▶ _YOUR TASK_: Starting at the line that contains "The height and" and continuing through the last of the lines, swap "Open" for "Launch" and give those lines again with nothing else changed. Leave the pictures out of your answer.

(Stored dataset items)
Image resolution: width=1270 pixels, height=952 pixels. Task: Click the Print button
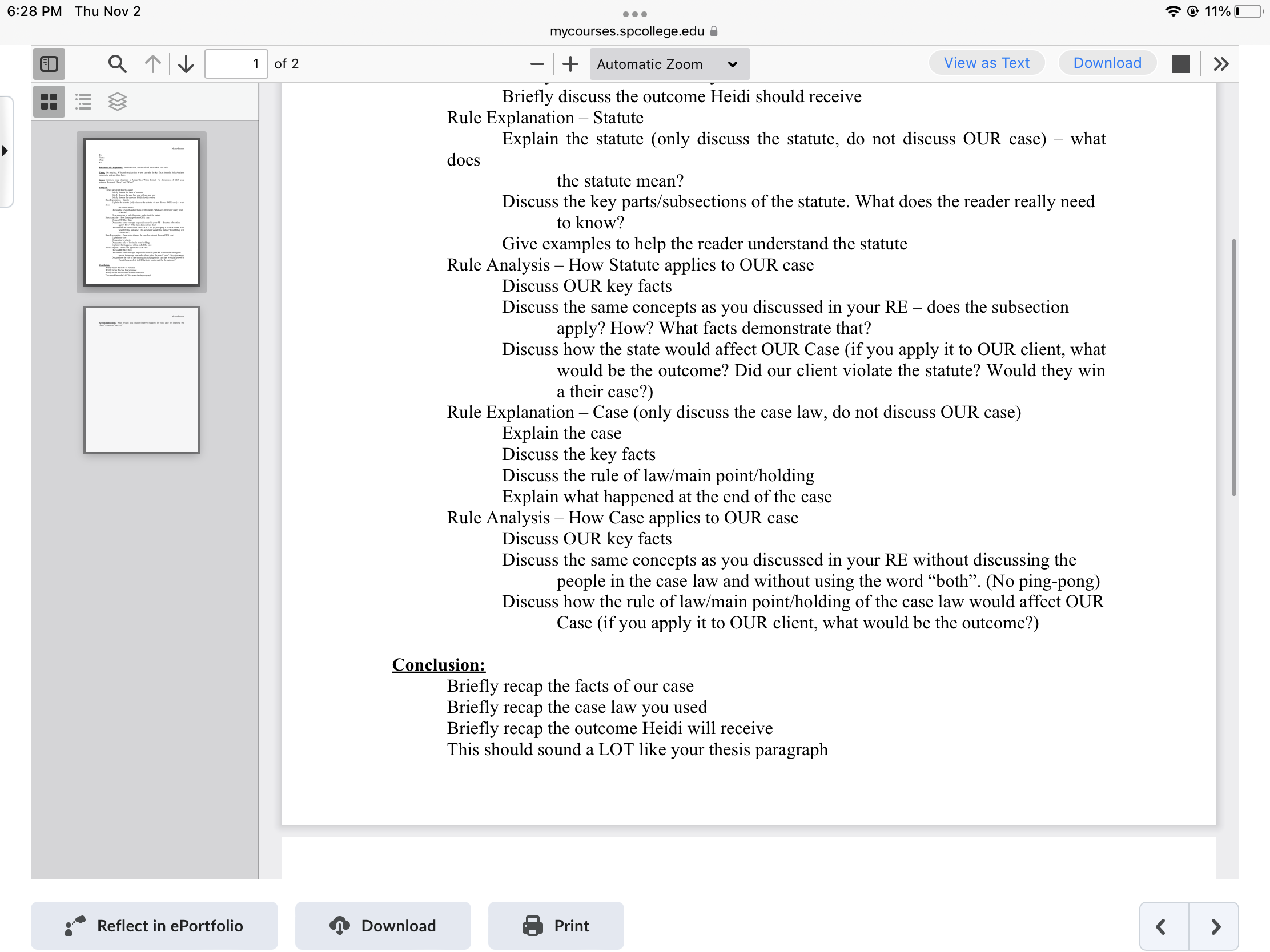coord(555,925)
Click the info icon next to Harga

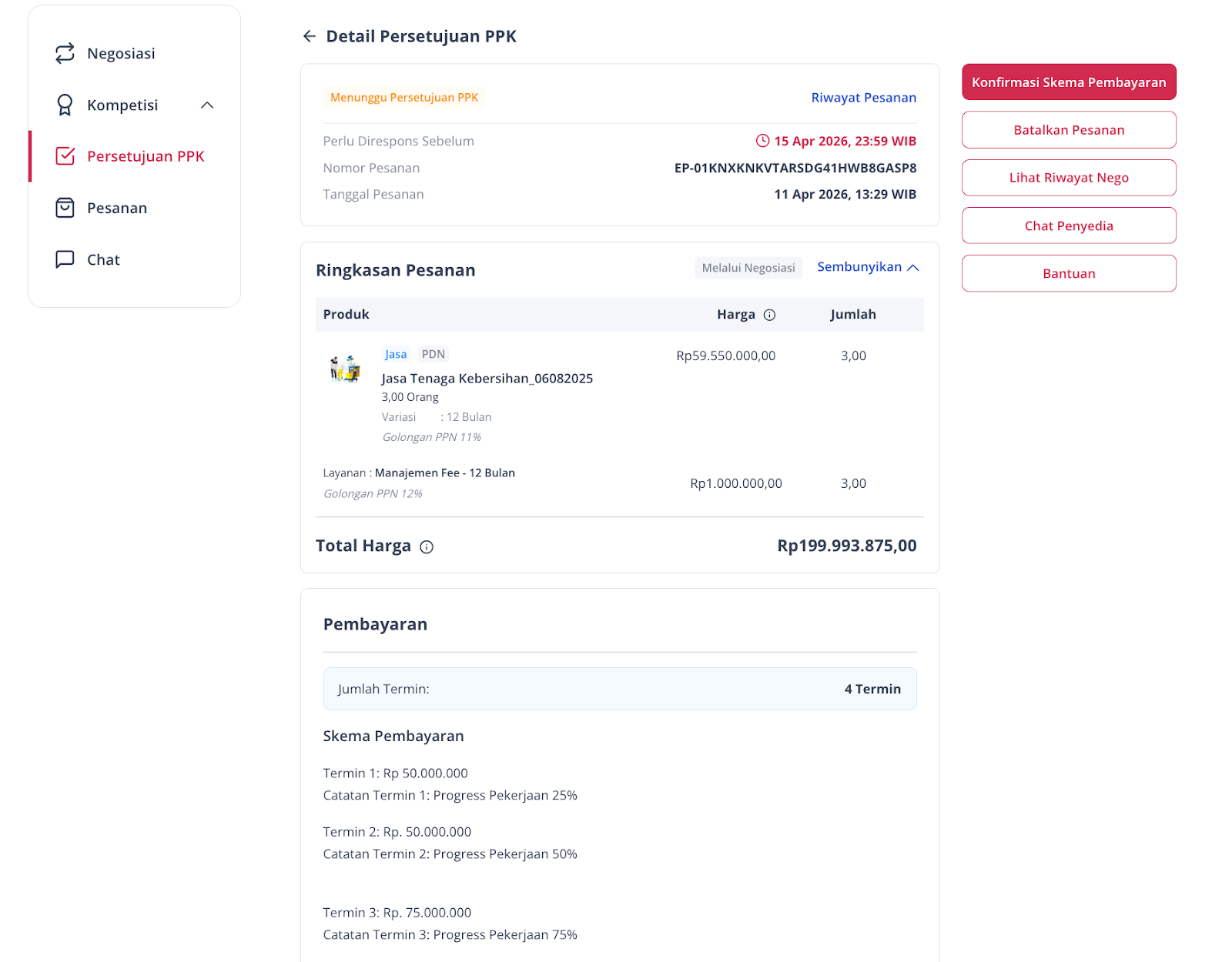pos(769,315)
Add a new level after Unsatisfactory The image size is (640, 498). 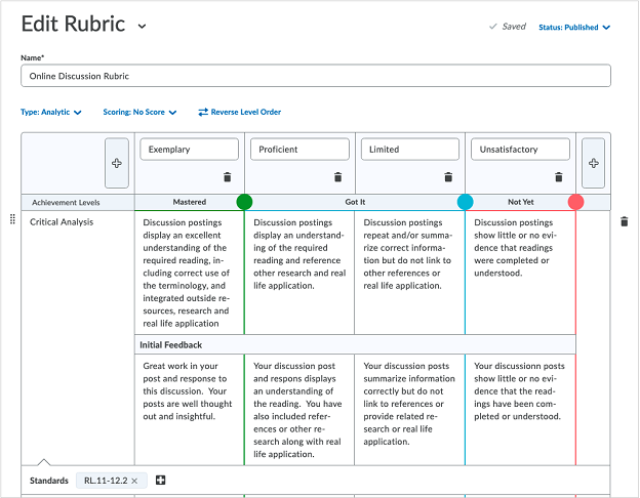coord(593,163)
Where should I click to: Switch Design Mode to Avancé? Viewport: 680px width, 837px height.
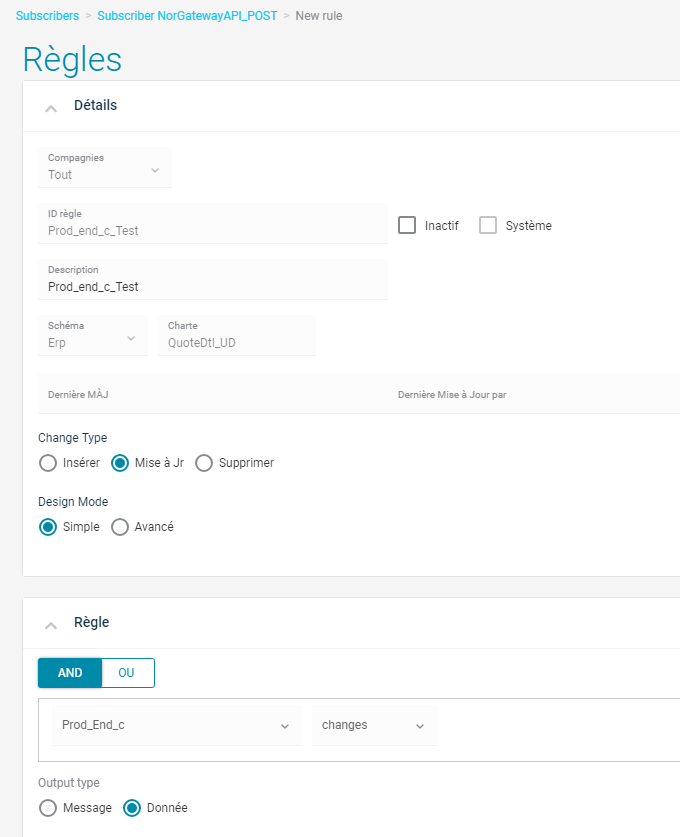pyautogui.click(x=119, y=527)
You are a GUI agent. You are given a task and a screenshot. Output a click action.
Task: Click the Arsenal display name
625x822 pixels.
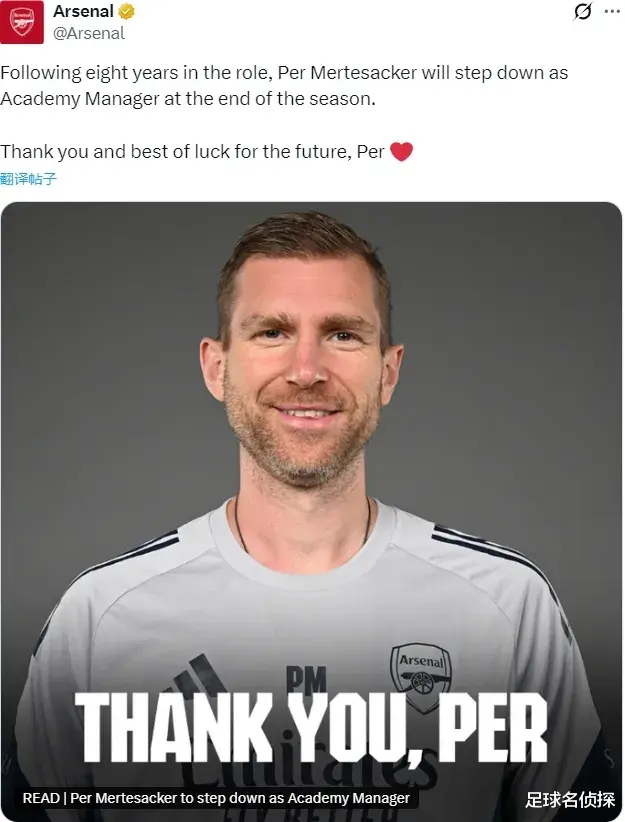point(83,12)
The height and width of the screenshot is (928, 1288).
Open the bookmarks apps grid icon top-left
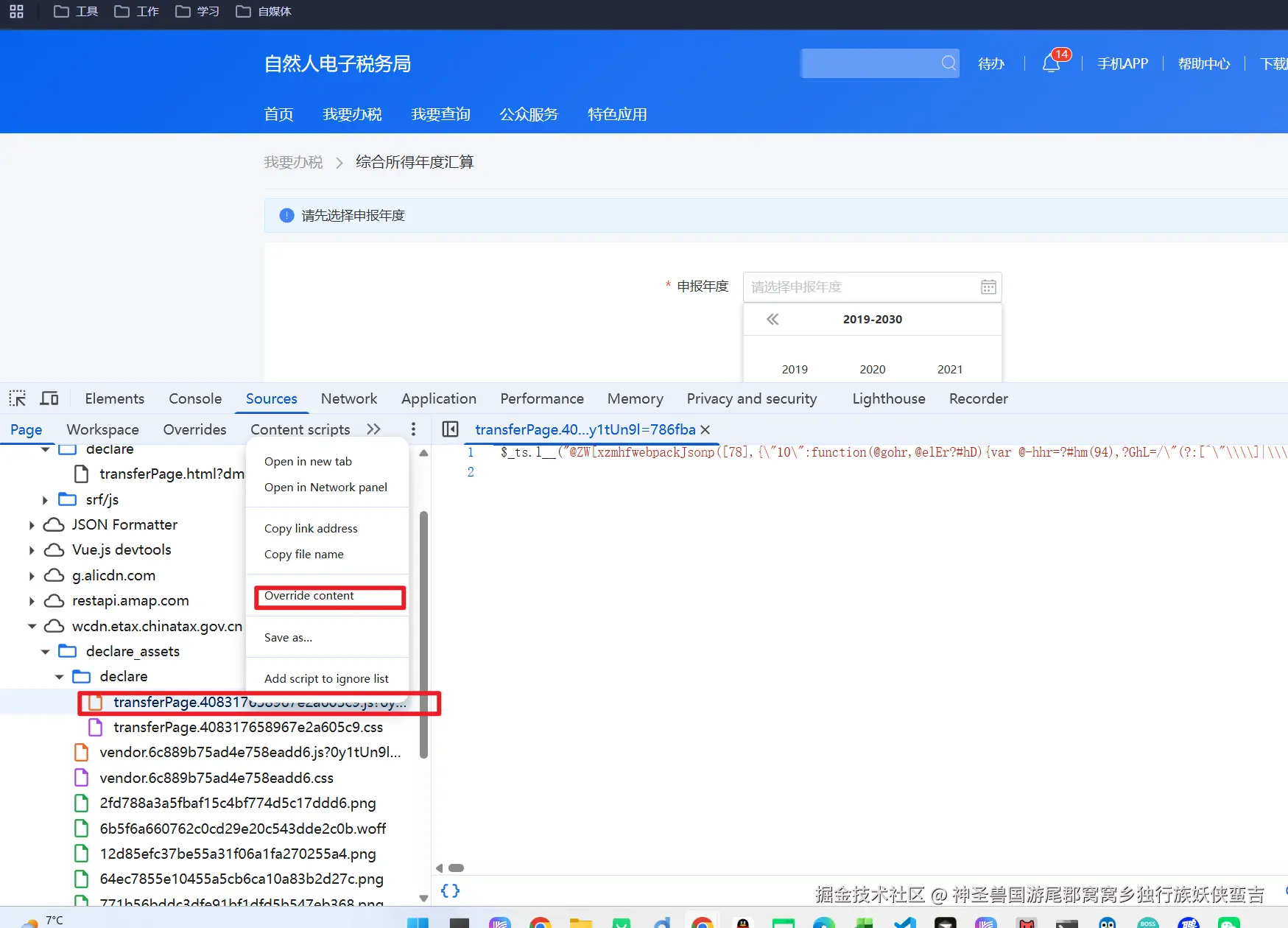pyautogui.click(x=15, y=11)
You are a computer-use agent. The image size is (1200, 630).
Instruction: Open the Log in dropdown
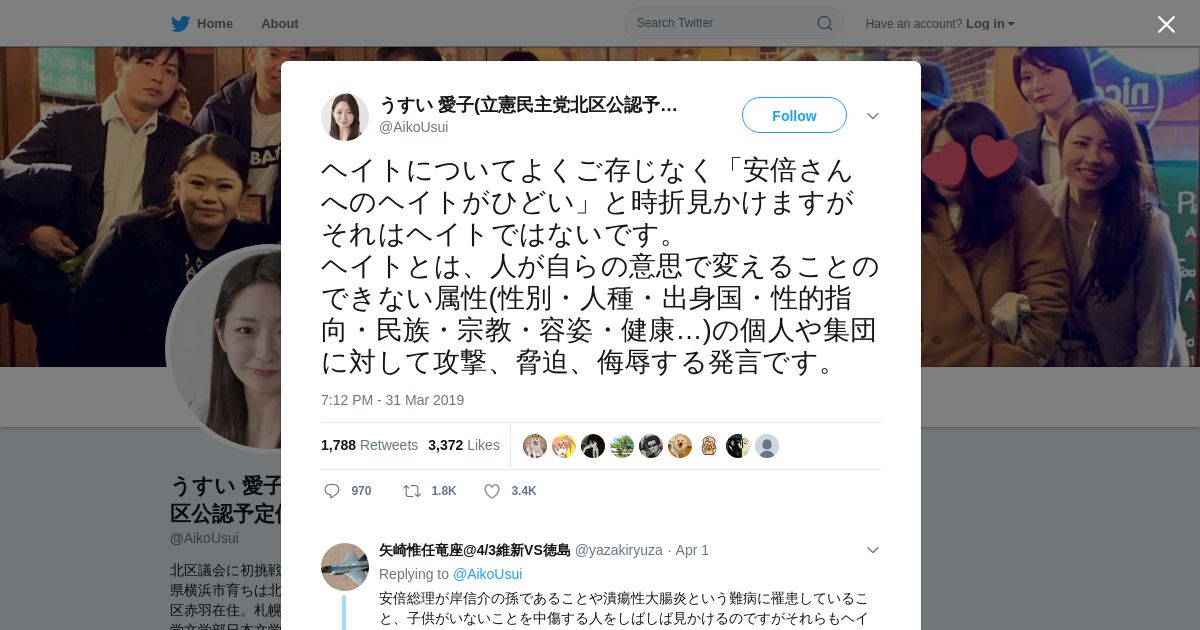990,24
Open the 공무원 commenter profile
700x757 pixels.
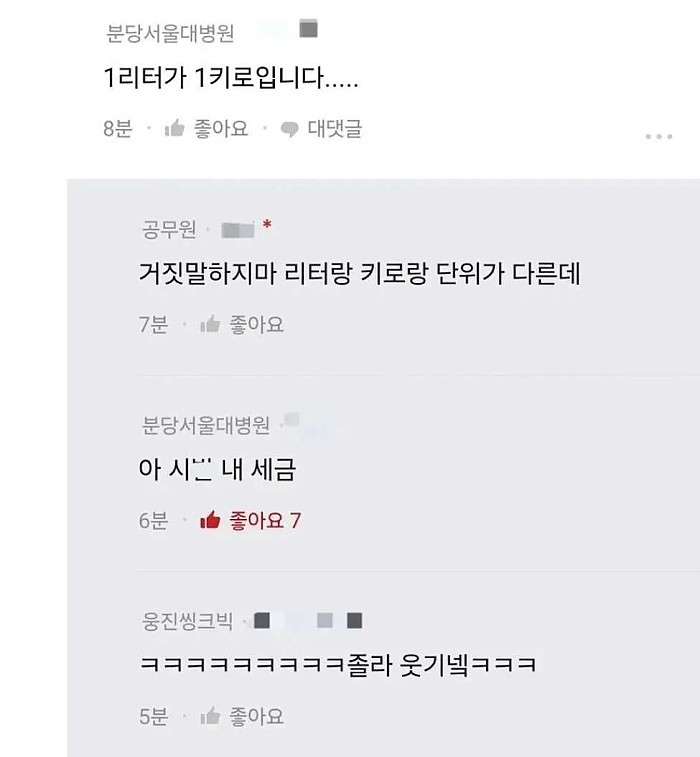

▶ _RESPONSE_:
The height and width of the screenshot is (928, 1288).
Launch the bookmarks apps grid icon top-left
pyautogui.click(x=15, y=11)
You are a computer-use agent. The image size is (1200, 630).
Instruction: Launch the Log in dropdown
990,24
Launch the 공무원 commenter profile
700x757 pixels.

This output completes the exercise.